Starting with the line containing "Select the WiFi" and going on through the line containing "Click globe icon", return the lines of the data below exactly, and only those.
·····
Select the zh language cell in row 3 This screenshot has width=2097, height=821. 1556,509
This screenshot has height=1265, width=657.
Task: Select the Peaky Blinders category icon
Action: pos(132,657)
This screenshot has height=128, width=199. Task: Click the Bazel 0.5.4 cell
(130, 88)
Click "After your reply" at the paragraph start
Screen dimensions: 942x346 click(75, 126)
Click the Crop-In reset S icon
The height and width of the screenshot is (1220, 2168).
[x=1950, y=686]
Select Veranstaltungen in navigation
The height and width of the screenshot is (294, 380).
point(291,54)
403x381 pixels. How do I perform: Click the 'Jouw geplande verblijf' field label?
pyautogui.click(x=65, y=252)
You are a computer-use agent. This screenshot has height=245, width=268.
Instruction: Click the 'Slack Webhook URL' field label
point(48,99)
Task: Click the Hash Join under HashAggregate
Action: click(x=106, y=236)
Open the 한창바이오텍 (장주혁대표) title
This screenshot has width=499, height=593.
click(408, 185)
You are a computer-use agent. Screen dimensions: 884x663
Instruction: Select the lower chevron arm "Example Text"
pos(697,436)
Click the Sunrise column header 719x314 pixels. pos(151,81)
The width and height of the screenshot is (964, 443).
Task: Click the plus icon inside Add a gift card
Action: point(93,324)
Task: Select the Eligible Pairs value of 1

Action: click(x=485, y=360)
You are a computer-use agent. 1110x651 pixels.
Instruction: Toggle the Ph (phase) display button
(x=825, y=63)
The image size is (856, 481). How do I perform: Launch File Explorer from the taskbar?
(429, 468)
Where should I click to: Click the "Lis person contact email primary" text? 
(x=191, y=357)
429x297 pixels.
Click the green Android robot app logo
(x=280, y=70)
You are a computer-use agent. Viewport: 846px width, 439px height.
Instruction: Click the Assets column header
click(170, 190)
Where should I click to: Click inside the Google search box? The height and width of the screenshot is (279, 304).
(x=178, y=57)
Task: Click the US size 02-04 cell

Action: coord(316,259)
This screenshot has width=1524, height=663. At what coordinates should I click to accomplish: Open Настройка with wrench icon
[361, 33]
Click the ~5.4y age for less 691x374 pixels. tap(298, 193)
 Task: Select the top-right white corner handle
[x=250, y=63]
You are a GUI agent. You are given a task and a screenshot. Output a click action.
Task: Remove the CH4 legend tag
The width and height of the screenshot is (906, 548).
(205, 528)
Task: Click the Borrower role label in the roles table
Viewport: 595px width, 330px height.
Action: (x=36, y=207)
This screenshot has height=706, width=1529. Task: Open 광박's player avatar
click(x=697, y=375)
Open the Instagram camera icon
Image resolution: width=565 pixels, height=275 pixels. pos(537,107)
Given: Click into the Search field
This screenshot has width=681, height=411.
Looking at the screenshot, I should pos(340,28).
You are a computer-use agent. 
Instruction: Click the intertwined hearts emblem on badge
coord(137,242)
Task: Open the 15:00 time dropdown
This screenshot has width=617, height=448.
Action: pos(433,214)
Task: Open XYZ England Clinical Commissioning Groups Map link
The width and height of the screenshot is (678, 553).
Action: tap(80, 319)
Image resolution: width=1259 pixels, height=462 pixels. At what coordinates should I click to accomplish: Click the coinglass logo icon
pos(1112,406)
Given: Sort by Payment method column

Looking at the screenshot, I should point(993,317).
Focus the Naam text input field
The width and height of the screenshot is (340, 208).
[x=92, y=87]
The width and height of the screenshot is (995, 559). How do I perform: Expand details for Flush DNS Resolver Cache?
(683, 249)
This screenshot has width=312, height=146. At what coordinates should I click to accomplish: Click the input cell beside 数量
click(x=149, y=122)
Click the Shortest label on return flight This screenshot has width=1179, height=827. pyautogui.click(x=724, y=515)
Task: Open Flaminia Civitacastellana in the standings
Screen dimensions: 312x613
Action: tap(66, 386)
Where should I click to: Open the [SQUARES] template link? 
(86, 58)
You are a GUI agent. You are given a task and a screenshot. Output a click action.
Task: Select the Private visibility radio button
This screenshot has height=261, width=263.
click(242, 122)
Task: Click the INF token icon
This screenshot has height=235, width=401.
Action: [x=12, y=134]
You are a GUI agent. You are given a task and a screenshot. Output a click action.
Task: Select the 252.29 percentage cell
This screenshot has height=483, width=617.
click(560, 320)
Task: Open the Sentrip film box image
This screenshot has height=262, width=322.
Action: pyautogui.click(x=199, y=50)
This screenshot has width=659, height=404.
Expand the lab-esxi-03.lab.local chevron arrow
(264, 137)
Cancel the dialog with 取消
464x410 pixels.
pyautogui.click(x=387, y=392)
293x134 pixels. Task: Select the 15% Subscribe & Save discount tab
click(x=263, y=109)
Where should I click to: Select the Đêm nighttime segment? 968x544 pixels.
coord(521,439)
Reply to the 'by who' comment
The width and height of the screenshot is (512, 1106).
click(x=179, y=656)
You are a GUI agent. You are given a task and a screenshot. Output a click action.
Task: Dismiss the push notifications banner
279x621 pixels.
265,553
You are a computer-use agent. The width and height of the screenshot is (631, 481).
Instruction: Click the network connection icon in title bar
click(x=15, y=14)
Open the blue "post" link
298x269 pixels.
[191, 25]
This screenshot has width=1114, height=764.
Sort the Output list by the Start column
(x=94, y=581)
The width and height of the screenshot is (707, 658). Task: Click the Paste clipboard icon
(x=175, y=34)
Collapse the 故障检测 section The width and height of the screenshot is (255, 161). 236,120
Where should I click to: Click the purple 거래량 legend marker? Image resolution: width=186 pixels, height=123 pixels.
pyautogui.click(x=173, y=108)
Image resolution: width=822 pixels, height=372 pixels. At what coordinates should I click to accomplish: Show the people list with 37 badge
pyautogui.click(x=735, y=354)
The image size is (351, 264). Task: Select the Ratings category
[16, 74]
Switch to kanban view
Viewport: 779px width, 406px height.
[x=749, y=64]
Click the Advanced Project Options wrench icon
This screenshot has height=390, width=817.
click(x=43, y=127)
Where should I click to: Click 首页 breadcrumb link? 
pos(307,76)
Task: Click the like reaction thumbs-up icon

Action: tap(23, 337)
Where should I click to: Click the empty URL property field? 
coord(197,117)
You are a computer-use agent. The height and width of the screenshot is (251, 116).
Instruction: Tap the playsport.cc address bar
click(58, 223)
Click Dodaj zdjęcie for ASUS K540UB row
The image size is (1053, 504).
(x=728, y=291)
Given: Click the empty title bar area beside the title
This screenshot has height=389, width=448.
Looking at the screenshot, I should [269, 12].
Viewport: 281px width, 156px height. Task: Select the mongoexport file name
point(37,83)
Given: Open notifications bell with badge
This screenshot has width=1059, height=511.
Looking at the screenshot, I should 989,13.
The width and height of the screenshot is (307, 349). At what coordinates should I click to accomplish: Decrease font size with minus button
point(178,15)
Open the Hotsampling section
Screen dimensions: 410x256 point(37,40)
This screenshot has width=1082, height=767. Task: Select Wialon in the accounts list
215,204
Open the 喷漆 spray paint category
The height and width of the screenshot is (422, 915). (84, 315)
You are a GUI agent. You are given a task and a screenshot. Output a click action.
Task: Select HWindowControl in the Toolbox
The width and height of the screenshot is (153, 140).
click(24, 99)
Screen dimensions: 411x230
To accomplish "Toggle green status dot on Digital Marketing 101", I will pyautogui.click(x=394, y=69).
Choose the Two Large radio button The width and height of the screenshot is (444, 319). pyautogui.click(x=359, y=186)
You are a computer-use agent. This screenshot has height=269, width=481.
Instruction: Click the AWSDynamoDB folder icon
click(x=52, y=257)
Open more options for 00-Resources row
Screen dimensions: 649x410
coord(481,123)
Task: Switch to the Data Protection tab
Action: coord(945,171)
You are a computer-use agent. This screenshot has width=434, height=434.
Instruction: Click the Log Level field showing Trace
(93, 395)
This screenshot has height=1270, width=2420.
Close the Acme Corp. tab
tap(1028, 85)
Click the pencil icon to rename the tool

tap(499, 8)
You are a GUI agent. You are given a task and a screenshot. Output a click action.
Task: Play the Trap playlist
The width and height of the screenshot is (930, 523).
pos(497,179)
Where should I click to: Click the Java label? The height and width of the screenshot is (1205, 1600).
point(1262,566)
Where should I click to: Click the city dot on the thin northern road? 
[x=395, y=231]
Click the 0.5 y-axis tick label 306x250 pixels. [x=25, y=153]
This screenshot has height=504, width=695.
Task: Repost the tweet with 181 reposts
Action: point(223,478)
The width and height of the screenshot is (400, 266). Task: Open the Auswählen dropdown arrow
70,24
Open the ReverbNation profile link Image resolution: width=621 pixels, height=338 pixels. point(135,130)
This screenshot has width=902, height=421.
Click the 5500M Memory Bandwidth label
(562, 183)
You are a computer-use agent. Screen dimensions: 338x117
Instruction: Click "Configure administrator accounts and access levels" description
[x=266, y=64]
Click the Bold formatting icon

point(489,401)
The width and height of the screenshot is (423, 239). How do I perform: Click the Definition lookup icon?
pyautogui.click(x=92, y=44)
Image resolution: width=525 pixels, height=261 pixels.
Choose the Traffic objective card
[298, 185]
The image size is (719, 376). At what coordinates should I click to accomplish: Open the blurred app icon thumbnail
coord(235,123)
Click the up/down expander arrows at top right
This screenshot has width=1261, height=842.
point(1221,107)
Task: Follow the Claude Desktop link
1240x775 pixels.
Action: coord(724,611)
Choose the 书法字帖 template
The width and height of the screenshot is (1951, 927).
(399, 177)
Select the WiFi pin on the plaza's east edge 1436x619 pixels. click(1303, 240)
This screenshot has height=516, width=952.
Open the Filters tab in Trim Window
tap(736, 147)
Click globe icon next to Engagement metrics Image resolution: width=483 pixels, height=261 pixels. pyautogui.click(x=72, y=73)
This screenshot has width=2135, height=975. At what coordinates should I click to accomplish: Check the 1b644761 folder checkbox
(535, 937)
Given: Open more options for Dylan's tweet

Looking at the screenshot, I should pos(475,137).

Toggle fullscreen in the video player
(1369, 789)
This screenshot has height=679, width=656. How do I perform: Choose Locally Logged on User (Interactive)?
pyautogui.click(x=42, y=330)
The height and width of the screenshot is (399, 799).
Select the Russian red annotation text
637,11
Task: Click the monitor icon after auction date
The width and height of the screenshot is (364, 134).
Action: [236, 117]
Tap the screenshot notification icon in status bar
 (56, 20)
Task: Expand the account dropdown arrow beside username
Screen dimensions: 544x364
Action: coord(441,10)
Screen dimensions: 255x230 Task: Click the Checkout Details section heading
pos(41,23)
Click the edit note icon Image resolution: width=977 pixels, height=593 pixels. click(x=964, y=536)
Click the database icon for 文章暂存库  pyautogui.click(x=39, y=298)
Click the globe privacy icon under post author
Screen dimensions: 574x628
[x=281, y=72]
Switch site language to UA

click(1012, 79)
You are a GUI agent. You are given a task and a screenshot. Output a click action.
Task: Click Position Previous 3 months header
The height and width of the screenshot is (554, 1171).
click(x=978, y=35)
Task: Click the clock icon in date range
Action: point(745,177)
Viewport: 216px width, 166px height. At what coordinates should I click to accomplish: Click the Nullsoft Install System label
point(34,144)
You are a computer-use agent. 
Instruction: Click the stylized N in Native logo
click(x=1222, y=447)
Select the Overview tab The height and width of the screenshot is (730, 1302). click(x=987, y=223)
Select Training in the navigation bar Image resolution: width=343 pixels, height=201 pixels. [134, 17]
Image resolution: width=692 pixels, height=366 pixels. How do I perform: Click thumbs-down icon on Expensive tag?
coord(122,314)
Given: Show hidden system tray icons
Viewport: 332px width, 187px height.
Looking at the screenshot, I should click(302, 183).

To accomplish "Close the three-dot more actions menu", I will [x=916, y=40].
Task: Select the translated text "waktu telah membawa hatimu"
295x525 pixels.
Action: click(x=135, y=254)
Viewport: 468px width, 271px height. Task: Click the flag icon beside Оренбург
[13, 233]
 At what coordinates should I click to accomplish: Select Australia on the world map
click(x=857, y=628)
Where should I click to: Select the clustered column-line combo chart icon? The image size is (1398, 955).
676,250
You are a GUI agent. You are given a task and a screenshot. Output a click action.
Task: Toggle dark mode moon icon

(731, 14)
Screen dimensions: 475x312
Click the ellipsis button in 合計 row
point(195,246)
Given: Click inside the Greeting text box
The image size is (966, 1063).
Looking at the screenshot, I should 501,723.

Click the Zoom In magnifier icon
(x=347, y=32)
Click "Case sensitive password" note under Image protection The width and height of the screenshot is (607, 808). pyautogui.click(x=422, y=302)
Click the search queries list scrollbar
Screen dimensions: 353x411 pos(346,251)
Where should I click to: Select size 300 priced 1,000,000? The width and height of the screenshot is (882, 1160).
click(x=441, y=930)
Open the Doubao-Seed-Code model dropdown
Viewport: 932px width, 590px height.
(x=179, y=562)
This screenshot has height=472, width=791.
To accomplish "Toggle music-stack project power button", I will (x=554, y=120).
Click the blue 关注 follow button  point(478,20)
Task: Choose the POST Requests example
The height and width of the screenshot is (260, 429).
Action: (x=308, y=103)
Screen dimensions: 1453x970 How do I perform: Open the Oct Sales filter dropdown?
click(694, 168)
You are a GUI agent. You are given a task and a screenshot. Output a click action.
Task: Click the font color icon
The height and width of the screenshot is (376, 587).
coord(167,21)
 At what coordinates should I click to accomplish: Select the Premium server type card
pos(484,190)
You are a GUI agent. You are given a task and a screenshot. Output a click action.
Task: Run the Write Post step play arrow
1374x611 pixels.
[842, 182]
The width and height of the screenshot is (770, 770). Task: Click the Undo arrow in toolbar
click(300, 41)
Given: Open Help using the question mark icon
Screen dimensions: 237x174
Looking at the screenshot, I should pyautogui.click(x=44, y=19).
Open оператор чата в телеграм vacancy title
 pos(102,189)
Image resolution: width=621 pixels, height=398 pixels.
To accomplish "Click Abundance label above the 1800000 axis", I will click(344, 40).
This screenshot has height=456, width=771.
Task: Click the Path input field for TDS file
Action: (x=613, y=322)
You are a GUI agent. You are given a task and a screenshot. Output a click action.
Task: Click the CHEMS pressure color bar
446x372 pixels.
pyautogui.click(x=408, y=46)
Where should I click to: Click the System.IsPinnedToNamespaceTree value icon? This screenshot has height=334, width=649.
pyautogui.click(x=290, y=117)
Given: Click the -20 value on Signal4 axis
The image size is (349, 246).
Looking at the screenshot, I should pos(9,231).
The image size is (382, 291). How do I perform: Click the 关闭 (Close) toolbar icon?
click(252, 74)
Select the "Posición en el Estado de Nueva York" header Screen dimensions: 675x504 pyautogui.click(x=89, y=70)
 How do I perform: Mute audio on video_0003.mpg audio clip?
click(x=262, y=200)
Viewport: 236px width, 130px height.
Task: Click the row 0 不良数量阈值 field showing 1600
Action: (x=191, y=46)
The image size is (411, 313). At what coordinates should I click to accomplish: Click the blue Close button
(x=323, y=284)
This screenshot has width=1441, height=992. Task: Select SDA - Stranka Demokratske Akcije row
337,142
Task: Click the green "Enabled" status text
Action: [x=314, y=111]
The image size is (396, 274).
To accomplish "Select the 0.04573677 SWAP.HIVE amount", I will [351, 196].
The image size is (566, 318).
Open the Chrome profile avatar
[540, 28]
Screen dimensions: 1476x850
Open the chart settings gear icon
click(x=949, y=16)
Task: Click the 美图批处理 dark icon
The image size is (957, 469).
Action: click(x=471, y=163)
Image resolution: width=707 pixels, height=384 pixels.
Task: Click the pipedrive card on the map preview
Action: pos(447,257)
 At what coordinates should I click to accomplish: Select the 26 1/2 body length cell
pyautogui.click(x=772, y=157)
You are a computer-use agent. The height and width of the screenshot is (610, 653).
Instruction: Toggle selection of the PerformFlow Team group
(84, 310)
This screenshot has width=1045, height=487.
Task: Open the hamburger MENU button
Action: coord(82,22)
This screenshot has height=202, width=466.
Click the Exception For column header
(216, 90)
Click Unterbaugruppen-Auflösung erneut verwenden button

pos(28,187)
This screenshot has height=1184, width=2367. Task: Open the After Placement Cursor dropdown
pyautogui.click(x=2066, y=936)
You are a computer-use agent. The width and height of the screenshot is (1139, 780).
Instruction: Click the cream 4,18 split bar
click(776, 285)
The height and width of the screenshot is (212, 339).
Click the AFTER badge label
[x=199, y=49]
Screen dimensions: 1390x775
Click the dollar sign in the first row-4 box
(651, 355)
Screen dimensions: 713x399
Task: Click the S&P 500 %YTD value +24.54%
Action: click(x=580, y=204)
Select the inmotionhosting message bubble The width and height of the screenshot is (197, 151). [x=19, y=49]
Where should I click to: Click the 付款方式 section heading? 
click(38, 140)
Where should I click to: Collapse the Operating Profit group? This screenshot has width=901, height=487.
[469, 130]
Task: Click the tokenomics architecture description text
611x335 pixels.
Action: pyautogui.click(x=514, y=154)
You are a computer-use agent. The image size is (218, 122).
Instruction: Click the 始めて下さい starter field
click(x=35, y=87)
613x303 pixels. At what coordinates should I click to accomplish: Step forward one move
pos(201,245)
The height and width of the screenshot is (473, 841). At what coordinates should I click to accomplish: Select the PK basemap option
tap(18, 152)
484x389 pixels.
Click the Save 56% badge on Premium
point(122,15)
·····
## Response box
Select the WiFi pin on the plaza's east edge 1436x619 pixels. click(1303, 240)
This screenshot has height=516, width=952.
Open the Filters tab in Trim Window
tap(736, 147)
Click globe icon next to Engagement metrics Image resolution: width=483 pixels, height=261 pixels. pyautogui.click(x=72, y=73)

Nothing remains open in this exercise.